Były trener Polaków spokojny o wynik czwartkowego meczu
O ile mecz z pierwszym przeciwnikiem nie wydaje się nadzwyczaj trudny, o tyle mecz finałowy może być nie lada sprawdzianem dla Polaków. Póki co wszyscy skupiają się na czwartkowym pojedynku z zespołem, który dostał się do baraży poprzez wygranie dywizji D Ligi Narodów. Już wiadomo, że Michał Probierz zrezygnował na ten mecz z Bartosza Bereszyńskiego, Sebastiana Walukiewicza, Damiana Szymańskiego oraz Dominika Marczuka.
W rozmowie z WP Sportowe Fakty swoją opinią na temat nadchodzącego starcia podzielił się Franciszek Smuda. Były selekcjoner reprezentacji Polski od dłuższego czasu nie pracuje z żadnym klubem, skupiając się na powrocie do zdrowia.
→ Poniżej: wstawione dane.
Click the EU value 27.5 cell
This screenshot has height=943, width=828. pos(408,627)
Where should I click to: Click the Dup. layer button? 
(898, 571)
Były trener Widzewa Łódź, Lecha Poznań czy Zagłębia Lubin stwierdził, że mecz z Estonią należy rozpatrywać w kategoriach „spacerku”.
– Kiedyś tylko liczyliśmy, ile bramek wpakujemy takim zespołom. I ja ciągle myślę właśnie takimi kategoriami. No ludzie złoci, bez przesady! Jak jeszcze graliśmy z drużynami z takich krajów w Pucharze Intertoto, to można było mieć jakieś małe wahanie. Ale reprezentacja? Mamy dużo lepszych piłkarzy niż Estonia. Nie ma co porównywać i nie ma mowy o żadnych obawach. To będzie spacerek, zdecydowane zwycięstwo Polski – powiedział Smuda.
Polska zagra z Estonią w półfinale baraży o EURO 2024
Spotkanie Polski z Estonią rozpocznie się w czwartek, 21 marca o godzinie 20:45 na warszawskim Stadionie Narodowym. W tym samym czasie w Cardiff rozpocznie się pojedynek Walijczyków z Finami.